Todos se sienten extraños los unos a los otros, confundidos por las distintas lenguas, y procuran, precavidos, ocultar a los demás lo que realmente son. Berta quiere acostarse con el atractivo siciliano; las señoritas manchegas murmuran de todo y lamentan su pobreza; la marquesa protesta de que no se le guarde el respeto debido y de que molesten el ciego y la muda a sus animalitos con sus melodías estridentes. Cada uno va entonando la canción de su país que tiene en el corazón, lo que hace que esta primera parte de la ópera sea irónica y divertida. Pero cuando el altavoz del refugio anuncia la hora de la ansiada libertad y va nombrando a cada uno para que recoja su salvoconducto y pueda regresar a su pasado, se destapa el verdadero ser de cada cual, y la ópera, de graciosa, pasa a ser ópera trágica. Berta sólo piensa ahora en volver con su marido y sus hijos, y rechaza a Arístides, el cual, olvidado de sus ardores patrióticos, quería huir con ella, y al no conseguirlo, se suicida. Resulta también que las señoritas manchegas eran muy ricas, que la marquesa, en cambio, no tiene donde caerse muerta, y que los sefardíes reanudan su eterno peregrinar, acompañados por la niña y el ciego, que es el único que conserva la serenidad y melancolía en aquel desenlace.
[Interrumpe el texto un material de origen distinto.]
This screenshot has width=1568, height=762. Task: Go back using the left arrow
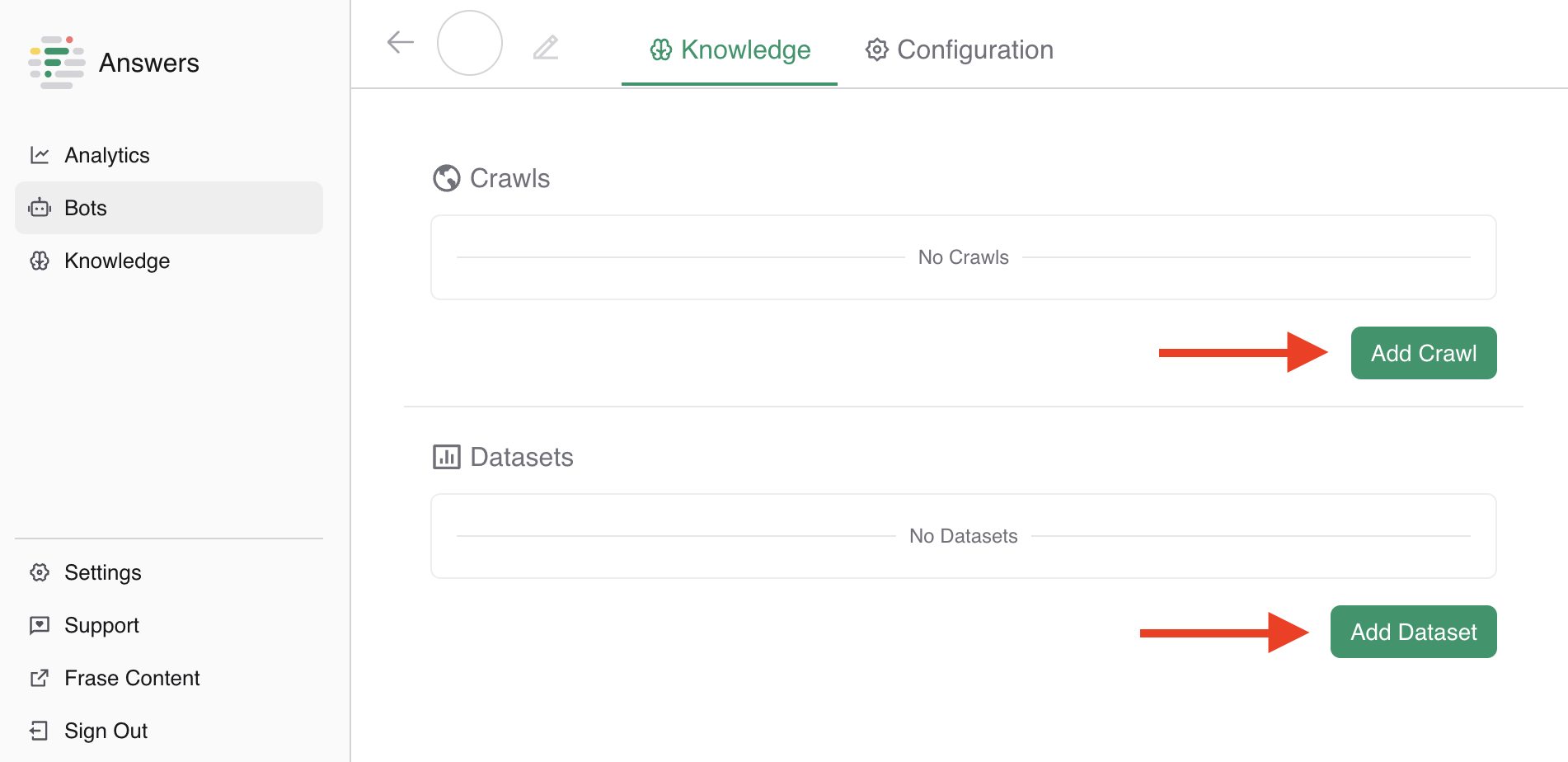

Entonces se ve cómo la música era la única lengua universal posible, el lenguaje que todos comprendían, más perfecto que el gestual de los mimos o que el del movimiento de las imágenes, menos preciso que el habla o la escritura, pero capaz de describir con sus sonidos, con la máxima realidad, el amor de los enamorados, la maldad de los desalmados y, en general, los sentimientos y las pasiones que alberga el corazón humano.